BEGIN Records shown

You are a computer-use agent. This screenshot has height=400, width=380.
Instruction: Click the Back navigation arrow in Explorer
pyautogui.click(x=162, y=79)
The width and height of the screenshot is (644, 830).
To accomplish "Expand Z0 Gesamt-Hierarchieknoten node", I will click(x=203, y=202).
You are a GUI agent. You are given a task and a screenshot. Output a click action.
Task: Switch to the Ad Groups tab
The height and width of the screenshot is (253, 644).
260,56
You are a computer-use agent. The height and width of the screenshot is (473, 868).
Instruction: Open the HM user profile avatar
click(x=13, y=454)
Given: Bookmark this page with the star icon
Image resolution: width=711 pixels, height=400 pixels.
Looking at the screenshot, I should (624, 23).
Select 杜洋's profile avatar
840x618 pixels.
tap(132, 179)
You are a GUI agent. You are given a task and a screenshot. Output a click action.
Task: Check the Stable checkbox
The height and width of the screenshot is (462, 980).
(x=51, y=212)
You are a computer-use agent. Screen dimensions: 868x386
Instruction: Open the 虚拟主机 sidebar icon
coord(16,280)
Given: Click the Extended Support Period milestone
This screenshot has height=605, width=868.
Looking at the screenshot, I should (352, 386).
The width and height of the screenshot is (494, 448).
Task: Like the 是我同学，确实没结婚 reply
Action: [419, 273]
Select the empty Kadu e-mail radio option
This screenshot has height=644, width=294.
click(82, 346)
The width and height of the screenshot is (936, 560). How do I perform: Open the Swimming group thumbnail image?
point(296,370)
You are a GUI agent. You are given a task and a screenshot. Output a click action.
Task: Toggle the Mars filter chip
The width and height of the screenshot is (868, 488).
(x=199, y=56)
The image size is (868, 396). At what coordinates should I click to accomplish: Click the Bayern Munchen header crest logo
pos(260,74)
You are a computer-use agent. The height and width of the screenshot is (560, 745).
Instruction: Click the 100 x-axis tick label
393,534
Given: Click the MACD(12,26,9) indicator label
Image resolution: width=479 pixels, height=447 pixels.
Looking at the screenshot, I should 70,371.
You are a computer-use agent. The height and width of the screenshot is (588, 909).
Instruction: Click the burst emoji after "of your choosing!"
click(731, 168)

END Records shown

● Task directions
Once you have read the records above, write them out again exactly.

● Output of the task
You are a computer-use agent. This screenshot has height=400, width=380.
Instruction: Click the Back navigation arrow in Explorer
pyautogui.click(x=162, y=79)
The width and height of the screenshot is (644, 830).
To accomplish "Expand Z0 Gesamt-Hierarchieknoten node", I will click(x=203, y=202).
You are a GUI agent. You are given a task and a screenshot. Output a click action.
Task: Switch to the Ad Groups tab
The height and width of the screenshot is (253, 644).
260,56
You are a computer-use agent. The height and width of the screenshot is (473, 868).
Instruction: Open the HM user profile avatar
click(x=13, y=454)
Given: Bookmark this page with the star icon
Image resolution: width=711 pixels, height=400 pixels.
Looking at the screenshot, I should (624, 23).
Select 杜洋's profile avatar
840x618 pixels.
tap(132, 179)
You are a GUI agent. You are given a task and a screenshot. Output a click action.
Task: Check the Stable checkbox
The height and width of the screenshot is (462, 980).
(x=51, y=212)
You are a computer-use agent. Screen dimensions: 868x386
Instruction: Open the 虚拟主机 sidebar icon
coord(16,280)
Given: Click the Extended Support Period milestone
This screenshot has height=605, width=868.
Looking at the screenshot, I should (352, 386).
The width and height of the screenshot is (494, 448).
Task: Like the 是我同学，确实没结婚 reply
Action: [419, 273]
Select the empty Kadu e-mail radio option
This screenshot has height=644, width=294.
click(82, 346)
The width and height of the screenshot is (936, 560). How do I perform: Open the Swimming group thumbnail image?
point(296,370)
You are a GUI agent. You are given a task and a screenshot. Output a click action.
Task: Toggle the Mars filter chip
The width and height of the screenshot is (868, 488).
(x=199, y=56)
The image size is (868, 396). At what coordinates should I click to accomplish: Click the Bayern Munchen header crest logo
pos(260,74)
You are a computer-use agent. The height and width of the screenshot is (560, 745).
Instruction: Click the 100 x-axis tick label
393,534
Given: Click the MACD(12,26,9) indicator label
Image resolution: width=479 pixels, height=447 pixels.
Looking at the screenshot, I should 70,371.
You are a computer-use agent. The height and width of the screenshot is (588, 909).
Instruction: Click the burst emoji after "of your choosing!"
click(731, 168)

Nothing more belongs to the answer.